Anvisa aprova resolução sobre Pesquisa Clínica no Brasil

De acordo com o site da Agência Nacional de Vigilância Sanitária, as novas normas de pesquisa clínica em medicamentos e produtos para saúde devem ser publicadas nos próximos dias no Diário Oficial da União.

Umas das mudanças propostas pela Anvisa na área é a definição de prazo para a avaliação dos Dossiês de Desenvolvimento Clínico de Medicamento (DDCM) contendo projetos de ensaios clínicos a serem realizados no Brasil. Para os estudos de fase III, com medicamentos sintéticos e com realização em outros países contidos em um DDCM, e que constitui cerca de 60% dos estudos analisados, a agência terá um prazo máximo de 90 dias para a sua avaliação .

Os estudos de fase I e II, com medicamentos biológicos ou realizados apenas no Brasil, por sua vez, terão uma meta de 180 dias para sua avaliação pela Anvisa, mas não poderá ser iniciado até ser submetido a ela.

Wanderley Bernardo, coordenador do Projeto Diretrizes, da AMB, explica que a Anvisa, no entanto, não contribui tecnicamente no desenvolvimento das pesquisas, uma vez que os protocolos de estudos são oriundos de instituições de ensino e pesquisa reconhecidos e que contam, muitas vezes, com fomento de órgãos estaduais ou federais, acompanhados de seus pareceres. “Tais protocolos já foram avaliados e aprovados por um Comitê de Ética e Pesquisa Nacional (CONEP). Portanto, não pode haver motivo para se retardar o início da execução de tais protocolos, uma vez que existe a segurança e o cuidado de toda a regulação prévia, a ser atendida, antes mesmo da avaliação do órgão regulatório”.
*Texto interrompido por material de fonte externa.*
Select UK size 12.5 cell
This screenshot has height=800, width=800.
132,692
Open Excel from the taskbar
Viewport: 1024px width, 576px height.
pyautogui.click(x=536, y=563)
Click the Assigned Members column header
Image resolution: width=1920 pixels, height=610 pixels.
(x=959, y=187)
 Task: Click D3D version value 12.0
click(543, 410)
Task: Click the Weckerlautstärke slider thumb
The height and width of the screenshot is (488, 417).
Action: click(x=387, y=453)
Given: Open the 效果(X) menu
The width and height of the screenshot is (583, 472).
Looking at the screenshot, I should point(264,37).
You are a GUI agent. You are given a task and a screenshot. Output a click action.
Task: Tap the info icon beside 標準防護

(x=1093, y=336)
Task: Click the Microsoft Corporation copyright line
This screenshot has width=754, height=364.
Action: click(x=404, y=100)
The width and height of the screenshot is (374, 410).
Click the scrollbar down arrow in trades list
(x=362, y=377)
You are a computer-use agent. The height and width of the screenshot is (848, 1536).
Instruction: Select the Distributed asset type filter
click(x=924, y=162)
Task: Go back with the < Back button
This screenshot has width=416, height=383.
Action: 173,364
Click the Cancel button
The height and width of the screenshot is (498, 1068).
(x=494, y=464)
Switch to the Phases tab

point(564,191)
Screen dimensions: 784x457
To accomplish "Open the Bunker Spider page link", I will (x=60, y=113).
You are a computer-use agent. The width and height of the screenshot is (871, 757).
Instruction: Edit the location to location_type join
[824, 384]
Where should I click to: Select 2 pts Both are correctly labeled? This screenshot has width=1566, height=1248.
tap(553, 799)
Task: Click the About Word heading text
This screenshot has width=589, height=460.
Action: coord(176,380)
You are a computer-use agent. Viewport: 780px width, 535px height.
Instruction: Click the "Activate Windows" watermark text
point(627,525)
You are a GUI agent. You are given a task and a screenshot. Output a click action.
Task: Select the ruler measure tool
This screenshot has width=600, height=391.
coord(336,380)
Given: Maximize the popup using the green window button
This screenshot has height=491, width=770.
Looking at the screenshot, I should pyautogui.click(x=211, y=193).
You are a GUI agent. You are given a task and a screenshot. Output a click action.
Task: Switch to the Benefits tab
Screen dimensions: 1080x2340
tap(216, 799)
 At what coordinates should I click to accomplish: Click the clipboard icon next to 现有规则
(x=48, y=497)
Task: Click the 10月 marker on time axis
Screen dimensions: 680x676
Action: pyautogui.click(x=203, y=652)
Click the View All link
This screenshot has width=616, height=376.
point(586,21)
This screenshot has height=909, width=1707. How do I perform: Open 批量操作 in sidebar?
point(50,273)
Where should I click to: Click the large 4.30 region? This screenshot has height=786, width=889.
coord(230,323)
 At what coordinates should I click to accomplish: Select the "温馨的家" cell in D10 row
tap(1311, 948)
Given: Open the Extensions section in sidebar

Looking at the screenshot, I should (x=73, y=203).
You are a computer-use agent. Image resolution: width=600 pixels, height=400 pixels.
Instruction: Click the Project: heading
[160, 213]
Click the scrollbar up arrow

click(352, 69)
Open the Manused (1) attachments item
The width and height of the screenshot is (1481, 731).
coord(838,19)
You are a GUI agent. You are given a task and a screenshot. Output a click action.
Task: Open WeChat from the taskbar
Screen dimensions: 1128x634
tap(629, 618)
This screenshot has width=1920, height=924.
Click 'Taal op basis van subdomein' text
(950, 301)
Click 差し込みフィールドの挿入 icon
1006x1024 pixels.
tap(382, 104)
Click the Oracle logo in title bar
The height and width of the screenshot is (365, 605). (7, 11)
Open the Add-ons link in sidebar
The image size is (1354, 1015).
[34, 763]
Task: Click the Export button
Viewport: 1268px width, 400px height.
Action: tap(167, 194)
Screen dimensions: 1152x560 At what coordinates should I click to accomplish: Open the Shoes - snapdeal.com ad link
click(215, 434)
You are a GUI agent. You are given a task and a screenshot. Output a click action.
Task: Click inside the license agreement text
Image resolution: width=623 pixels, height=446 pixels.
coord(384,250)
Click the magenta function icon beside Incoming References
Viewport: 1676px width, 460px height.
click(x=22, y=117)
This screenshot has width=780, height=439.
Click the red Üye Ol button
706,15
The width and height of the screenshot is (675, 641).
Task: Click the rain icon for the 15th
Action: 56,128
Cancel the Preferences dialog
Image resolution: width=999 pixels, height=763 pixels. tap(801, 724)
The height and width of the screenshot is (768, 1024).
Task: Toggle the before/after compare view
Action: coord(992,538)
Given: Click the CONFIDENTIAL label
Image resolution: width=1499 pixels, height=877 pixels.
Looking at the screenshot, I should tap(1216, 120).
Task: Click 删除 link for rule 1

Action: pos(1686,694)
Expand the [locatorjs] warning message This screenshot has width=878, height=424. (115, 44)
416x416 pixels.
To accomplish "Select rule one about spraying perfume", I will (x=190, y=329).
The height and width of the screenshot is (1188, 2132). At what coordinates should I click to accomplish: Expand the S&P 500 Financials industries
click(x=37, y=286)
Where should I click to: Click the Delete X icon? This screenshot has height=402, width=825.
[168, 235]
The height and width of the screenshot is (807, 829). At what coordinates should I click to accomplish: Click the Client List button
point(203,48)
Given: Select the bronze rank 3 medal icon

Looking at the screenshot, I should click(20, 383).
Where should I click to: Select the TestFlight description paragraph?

A definição dos prazos seria, para o médico, “uma medida que regula a agenda do órgão regulatório”, para facilitar a avaliação dos estudos das fases I e II em um maior espaço de tempo; permitindo uma “saída estratégica de liberação” dos estudos mais avançados, após 90 dias sem parecer. “Os muitos estudos fase III contarão, como sempre, com a avaliação das instituições proponentes, dos órgãos de fomento e dos comitês de ética e pesquisa”, acrescenta.